## WORK TO DO
1 > In the blog post below, rewrite the paragraph beginning "When the creativity doesn't seep out" in a shorter form, keeping its main points.
2 > According to the blog post below, how many words into book two is the writer?

A Billion Stories to Tell

     I’m about 18,000 words into book two. And I’m dry inside.
I had another idea for a book. A great idea. Just as good as the series I’m on now. So I thought that my dryness in the sequel meant that my muse wanted me to write the other idea first. I got 2,800 words in before I turned dry again.
     Then I had another idea. And another. And then I remembered.
     The muse has a billion stories she’d like you to tell. And she couldn’t give a rip which one you do first. If she had her way, you’d be somehow writing them all at the same time. And then you’d have a nervous breakdown because muses don’t care much about human frailties and the like.
     I haven’t written much in about a month. Maybe more. And I’m starting to feel it.
     When the creativity doesn’t seep out, things get stale inside. It’s like a pool with no stream running out of it. It stays still and grows stagnant. And it stinks like poop. It needs to flow or else nothing but mosquitoes and parasites will live there.
     Stop blogging, Matt. Go write a story. Write about the Bard and his wife. Write about the Chronicler and his god. Write about the people of the Expanse and call their tragic stories into existence. And when you feel the wells of self-pity rising up within yourself, think about the blinded Skotons and the doomed men and women of Al Ryaal. And count yourself lucky.
     Write, Mr. Cook. It is your calling. Your well-being is at stake. And the world wants to hear your story.

On The Subway

     A young Indian or Pakistani couple sits down beside me at the next stop. I know they are either Indian or Pakistani from their language. I think it is Urdu or Punjabi or something. I speak Urdu because I married a Pakistani. But I can’t understand them much. They speak too fast. And I’ve been away from Pakistan too long. The girl keeps looking at my computer as I play my game.
     I’m playing Limbo. My character is stuck at a difficult part and I keep dying.

## DATA PROVIDED
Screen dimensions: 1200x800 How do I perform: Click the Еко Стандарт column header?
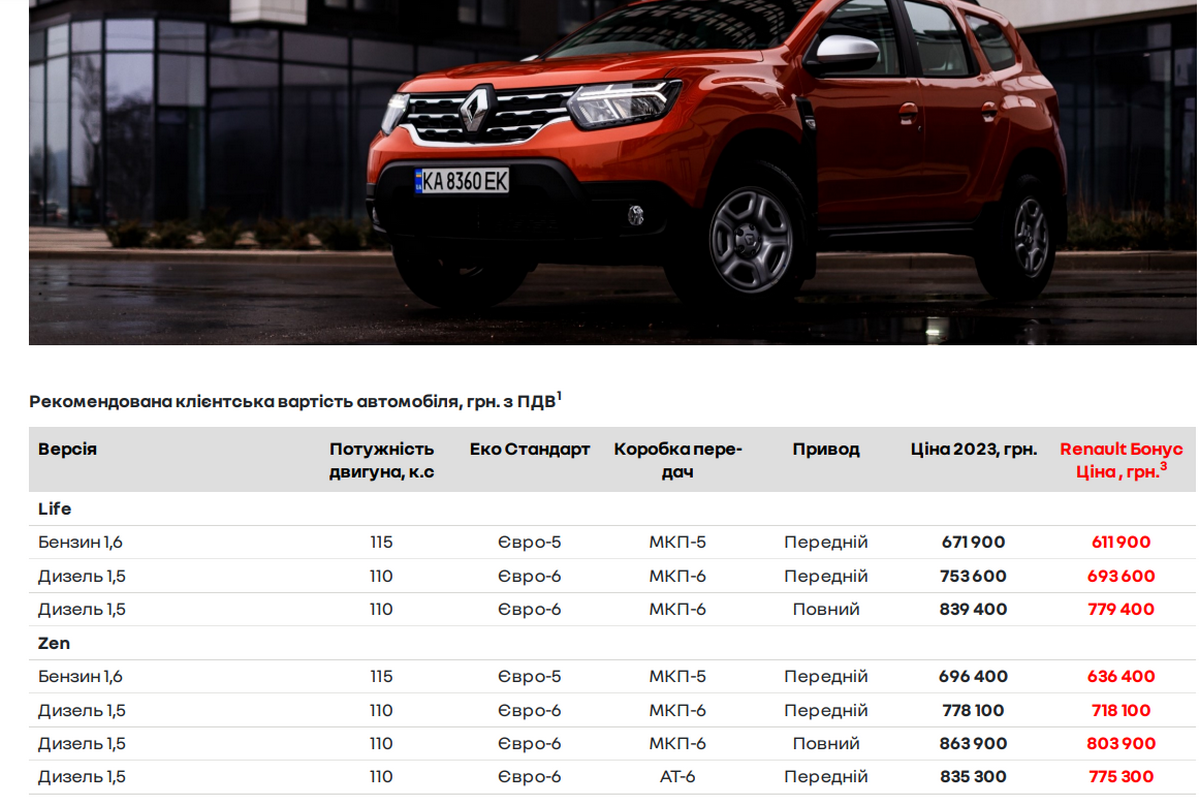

## COMPLETED EXERCISE
1 > Without creativity flowing out, things go stale inside, like a pool with no outflowing stream that turns stagnant and foul. It has to flow, or only mosquitoes and parasites will live there.

2 > About 18,000 words.